Keypoints
- Smishing campaigns in 2024 impersonate Okta-based SSO/IAM portals to collect credentials and MFA codes.
- Adversaries used phishing kits that pulled resources (including Okta Sign-In Widget JS and logotypes) from legitimate sites to make pages convincing.
- Investigators identified 35 new phishing sites (Jan 1–Feb 10, 2024) and 97 unique phishing domains from Oct 2023–Feb 2024, following naming conventions like appending “-hr”, “-sso”.
- Phishing forms POST credentials to server-side scripts, then redirect victims to a /factor.html page to harvest MFA verification codes.
- Operators rented VPS and hosting (AS-Choopa, Vultr, DigitalOcean, BLNWX, Unified Layer) and registered domains via registrars (Hosting Concepts BV, Namecheap, Hostinger).
- Delivery favored SMS lures sent after work hours (Thursdays/Fridays) with HR-themed messages to increase click-through rates.
- Detection and mitigation recommendations include URL analysis, user behavior baselining, MFA hardening, and least privilege account management.
MITRE Techniques
- [T1583.001] Acquire Infrastructure: Domains – Adversaries registered numerous phishing domains impersonating target organizations to host pages. (‘Our researchers identified 97 unique phishing domains created from October 2023 to February 2024 that hosted phishing pages…’)
- [T1583.003] Acquire Infrastructure: Virtual Private Server – Attackers rented VPS services to host phishing infrastructure. (‘Adversaries very likely rented VPS infrastructure from Vultr, Namecheap, DigitalOcean, BLNWX and Unified Layer to host the phishing infrastructure.’)

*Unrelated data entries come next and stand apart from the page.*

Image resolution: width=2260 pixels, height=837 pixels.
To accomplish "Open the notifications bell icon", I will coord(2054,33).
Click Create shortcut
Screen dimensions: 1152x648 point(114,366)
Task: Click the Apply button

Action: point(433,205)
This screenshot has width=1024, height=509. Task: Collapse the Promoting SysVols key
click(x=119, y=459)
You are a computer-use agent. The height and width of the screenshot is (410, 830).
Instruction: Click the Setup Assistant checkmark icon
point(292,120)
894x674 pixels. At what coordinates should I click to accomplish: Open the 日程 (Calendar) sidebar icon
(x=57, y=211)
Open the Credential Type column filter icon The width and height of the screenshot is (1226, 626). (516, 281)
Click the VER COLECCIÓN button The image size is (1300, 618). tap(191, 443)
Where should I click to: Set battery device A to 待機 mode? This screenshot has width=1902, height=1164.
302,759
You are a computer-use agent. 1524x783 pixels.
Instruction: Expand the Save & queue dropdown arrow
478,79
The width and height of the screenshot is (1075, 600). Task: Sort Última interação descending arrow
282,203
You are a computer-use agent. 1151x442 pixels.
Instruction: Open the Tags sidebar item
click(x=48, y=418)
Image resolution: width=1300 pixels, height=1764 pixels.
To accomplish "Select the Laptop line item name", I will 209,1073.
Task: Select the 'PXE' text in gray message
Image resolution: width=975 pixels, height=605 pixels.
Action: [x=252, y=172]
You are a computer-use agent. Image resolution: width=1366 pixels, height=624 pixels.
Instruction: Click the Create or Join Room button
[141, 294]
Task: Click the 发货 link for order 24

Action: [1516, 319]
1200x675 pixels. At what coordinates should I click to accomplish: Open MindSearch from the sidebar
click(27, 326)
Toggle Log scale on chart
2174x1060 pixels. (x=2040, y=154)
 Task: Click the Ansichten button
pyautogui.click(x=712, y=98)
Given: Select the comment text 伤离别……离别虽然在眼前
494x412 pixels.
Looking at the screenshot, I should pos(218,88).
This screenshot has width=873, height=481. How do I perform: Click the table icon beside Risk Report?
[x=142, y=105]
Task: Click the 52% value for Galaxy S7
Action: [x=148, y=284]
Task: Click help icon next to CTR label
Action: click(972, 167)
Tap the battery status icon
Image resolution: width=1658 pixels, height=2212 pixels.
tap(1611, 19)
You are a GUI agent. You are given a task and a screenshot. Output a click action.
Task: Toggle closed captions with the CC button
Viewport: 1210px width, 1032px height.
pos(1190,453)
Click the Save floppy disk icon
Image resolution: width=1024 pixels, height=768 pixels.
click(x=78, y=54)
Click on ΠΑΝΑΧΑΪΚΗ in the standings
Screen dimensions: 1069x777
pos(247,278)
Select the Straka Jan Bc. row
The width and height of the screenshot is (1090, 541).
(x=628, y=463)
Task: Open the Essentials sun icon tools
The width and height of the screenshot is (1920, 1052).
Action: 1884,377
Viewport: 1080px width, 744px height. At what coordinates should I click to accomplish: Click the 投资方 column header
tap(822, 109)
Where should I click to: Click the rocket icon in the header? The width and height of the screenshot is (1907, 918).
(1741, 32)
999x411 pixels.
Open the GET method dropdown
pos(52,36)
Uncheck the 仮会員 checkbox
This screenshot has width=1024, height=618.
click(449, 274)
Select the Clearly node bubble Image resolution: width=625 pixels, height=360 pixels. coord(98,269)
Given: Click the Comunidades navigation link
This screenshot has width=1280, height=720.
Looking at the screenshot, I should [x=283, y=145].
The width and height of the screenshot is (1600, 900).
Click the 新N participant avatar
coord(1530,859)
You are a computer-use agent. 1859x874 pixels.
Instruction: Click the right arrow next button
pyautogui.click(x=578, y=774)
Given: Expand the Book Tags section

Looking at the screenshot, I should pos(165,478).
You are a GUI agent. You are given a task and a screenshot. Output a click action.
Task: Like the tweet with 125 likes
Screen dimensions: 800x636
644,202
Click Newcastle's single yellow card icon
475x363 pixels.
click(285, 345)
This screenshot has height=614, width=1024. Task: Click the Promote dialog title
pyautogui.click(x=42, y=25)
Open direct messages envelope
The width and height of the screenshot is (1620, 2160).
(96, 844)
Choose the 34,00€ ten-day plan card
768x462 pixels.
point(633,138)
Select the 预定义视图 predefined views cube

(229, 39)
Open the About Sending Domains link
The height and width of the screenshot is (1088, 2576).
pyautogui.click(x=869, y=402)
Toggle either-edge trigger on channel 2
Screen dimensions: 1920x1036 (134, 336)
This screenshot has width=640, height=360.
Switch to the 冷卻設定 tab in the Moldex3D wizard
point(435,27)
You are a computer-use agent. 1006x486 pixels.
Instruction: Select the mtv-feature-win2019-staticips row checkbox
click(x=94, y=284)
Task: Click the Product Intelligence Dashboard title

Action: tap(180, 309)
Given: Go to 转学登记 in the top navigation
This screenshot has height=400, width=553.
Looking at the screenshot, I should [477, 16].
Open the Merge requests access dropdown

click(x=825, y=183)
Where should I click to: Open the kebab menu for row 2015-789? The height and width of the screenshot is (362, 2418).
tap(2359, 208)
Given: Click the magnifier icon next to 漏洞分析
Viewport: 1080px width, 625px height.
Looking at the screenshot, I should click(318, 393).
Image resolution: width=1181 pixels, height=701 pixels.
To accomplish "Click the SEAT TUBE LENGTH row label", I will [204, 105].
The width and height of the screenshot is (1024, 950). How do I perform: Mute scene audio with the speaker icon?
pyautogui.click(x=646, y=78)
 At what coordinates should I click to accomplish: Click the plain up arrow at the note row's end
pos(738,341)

- [T1588.002] Obtain Capabilities: Tool – Threat actors obtained phishing kits tailored to mimic Okta portals. (‘Adversaries obtained phishing kits to impersonate the Okta portal of targeted organizations.’)
- [T1566] Phishing – Campaigns used SMS links to specially crafted pages that impersonate Okta sign-in portals for initial access. (‘Adversaries leveraged specially crafted phishing pages designed to impersonate the Okta login portal of business partners or targeted organizations.’)
- [T1078] Valid Accounts – Phishing pages harvested employee credentials and session data to obtain valid access. (‘The phishing campaigns targeted employees to harvest login credentials and MFA codes.’)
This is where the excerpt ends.